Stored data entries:
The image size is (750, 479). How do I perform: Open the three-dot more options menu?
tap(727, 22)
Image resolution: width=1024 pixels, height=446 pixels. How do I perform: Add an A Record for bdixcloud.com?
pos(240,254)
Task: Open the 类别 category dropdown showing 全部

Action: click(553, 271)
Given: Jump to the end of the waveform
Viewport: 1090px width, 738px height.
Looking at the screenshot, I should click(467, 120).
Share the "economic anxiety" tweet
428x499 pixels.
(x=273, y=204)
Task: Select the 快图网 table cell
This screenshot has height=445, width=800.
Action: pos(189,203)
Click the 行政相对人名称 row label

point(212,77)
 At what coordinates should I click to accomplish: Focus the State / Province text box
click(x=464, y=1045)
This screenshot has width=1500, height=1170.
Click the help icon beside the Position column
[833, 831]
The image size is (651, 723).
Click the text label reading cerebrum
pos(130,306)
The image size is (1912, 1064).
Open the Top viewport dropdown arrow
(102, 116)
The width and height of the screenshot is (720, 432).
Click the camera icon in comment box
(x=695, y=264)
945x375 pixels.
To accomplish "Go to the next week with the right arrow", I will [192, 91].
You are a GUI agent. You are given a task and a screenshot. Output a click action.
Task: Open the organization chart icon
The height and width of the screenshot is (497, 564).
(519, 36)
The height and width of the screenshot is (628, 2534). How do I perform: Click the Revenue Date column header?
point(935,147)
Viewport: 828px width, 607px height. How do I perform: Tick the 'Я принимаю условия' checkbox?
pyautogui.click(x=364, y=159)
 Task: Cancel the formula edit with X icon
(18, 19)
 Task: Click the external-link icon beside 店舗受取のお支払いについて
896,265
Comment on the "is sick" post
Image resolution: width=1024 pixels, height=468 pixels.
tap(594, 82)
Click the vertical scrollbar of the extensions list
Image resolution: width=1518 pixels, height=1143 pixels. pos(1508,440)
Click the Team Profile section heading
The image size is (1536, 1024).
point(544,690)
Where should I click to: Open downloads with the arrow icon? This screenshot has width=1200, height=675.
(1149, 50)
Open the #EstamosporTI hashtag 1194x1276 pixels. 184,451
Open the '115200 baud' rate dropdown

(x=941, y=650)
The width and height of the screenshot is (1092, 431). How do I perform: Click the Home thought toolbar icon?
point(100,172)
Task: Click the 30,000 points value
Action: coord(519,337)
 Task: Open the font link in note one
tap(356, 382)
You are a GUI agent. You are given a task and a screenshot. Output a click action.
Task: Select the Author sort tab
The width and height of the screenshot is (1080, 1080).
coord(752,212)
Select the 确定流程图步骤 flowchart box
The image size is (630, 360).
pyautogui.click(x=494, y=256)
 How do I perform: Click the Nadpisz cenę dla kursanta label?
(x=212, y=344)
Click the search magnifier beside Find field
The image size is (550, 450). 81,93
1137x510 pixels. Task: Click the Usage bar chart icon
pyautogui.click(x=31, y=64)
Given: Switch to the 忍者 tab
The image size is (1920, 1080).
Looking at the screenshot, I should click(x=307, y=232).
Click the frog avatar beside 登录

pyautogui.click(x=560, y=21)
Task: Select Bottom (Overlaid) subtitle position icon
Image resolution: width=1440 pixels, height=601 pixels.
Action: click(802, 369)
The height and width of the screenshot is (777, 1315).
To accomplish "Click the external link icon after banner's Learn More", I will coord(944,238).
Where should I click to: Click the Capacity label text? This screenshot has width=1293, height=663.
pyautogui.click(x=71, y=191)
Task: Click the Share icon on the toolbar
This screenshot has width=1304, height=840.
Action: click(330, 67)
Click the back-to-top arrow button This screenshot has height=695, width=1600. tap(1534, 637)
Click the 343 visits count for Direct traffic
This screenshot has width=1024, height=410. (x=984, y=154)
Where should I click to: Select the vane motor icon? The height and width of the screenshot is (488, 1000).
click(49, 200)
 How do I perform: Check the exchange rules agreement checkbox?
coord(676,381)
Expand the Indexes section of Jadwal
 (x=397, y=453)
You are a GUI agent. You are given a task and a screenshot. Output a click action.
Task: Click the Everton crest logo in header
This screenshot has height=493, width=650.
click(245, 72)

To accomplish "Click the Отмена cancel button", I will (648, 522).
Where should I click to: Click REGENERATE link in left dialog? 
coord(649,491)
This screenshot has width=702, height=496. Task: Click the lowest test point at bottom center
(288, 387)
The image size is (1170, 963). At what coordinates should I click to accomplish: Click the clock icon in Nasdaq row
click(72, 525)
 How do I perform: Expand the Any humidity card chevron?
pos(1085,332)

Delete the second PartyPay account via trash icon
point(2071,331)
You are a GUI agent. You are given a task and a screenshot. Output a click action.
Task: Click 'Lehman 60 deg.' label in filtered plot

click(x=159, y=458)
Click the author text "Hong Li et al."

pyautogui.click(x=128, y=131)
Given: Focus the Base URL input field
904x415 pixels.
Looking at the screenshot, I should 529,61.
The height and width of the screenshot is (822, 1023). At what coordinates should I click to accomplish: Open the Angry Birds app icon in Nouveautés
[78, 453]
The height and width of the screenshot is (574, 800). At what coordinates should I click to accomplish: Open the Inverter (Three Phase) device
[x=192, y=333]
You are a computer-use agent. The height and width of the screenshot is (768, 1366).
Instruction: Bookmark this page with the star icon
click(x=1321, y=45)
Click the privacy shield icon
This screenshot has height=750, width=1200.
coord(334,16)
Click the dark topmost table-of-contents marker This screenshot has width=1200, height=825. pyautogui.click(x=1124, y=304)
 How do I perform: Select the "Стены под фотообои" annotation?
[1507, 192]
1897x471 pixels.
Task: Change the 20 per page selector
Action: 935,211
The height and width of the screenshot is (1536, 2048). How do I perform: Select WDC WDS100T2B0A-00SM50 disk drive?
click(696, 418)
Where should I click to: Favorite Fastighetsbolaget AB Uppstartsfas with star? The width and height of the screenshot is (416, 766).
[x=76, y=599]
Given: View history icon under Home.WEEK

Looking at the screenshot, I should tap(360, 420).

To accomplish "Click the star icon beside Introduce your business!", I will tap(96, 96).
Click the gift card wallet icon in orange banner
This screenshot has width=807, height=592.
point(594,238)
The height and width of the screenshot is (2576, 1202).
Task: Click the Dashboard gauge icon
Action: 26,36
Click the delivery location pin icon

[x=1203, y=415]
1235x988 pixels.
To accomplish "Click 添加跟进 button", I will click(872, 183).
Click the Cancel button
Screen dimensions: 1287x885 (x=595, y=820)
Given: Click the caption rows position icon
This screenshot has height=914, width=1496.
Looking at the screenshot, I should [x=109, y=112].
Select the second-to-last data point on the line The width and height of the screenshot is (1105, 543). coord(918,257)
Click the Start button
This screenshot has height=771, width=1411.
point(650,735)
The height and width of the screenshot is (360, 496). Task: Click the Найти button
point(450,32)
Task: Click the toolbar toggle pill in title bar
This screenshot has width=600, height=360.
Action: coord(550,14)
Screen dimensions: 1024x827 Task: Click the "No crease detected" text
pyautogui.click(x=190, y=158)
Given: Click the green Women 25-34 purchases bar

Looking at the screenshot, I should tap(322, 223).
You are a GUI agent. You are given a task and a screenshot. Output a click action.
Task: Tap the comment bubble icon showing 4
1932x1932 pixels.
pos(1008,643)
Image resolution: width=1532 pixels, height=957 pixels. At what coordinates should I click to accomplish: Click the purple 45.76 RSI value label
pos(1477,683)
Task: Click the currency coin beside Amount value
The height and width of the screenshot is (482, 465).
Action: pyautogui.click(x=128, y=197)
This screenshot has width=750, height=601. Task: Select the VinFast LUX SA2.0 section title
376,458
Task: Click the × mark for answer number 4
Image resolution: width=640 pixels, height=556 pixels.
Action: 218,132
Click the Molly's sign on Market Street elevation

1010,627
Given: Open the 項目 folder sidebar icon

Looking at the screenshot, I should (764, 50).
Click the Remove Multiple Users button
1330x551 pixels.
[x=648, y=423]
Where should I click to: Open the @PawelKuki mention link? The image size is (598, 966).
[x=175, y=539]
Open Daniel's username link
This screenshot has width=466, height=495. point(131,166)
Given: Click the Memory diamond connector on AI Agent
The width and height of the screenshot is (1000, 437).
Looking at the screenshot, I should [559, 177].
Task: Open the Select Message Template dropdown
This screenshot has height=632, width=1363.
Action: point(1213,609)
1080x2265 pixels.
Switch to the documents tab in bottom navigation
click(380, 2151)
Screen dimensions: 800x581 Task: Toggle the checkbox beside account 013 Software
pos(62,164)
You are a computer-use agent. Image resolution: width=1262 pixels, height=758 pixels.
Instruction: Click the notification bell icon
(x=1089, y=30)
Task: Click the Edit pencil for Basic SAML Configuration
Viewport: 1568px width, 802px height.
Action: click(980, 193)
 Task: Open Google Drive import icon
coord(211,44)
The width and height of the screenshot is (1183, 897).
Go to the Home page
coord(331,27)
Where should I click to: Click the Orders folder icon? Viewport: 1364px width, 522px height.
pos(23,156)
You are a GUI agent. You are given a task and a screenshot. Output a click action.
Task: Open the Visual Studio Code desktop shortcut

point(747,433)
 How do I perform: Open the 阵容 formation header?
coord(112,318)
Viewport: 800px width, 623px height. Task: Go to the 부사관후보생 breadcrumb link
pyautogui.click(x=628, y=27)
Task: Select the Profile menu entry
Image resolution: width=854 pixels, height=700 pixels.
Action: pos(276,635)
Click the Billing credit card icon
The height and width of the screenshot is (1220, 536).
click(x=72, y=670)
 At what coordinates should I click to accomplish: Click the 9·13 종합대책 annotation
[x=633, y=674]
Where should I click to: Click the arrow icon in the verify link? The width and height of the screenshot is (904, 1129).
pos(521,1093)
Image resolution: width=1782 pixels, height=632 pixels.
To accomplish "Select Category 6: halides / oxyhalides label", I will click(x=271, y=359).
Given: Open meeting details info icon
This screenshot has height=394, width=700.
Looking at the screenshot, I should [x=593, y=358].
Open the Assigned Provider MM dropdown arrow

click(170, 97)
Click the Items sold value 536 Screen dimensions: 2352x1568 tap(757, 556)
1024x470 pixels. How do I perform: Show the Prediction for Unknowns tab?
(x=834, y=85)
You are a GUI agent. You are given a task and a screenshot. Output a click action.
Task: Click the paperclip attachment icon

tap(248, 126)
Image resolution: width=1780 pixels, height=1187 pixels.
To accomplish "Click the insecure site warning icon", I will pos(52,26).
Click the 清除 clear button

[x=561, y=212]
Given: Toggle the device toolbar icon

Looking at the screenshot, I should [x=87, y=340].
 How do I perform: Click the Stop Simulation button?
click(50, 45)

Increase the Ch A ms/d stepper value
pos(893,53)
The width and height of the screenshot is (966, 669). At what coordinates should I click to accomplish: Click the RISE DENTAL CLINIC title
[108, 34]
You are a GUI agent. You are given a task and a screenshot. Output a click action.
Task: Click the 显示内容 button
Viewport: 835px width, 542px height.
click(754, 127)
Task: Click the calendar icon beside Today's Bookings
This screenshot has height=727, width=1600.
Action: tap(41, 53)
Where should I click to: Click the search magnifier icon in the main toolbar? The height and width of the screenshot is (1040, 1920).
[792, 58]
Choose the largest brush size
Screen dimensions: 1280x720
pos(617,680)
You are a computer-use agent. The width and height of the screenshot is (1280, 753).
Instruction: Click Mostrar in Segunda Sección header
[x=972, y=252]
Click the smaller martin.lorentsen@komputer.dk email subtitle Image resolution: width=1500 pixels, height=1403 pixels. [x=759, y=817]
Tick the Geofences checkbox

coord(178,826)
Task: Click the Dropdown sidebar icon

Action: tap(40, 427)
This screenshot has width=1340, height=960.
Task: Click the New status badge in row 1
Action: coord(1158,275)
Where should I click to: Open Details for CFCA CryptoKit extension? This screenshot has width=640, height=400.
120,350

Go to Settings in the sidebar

Problem to solve: Only a number is wanted here: how many lines of the records above contain "computer".

Solution for this problem: 3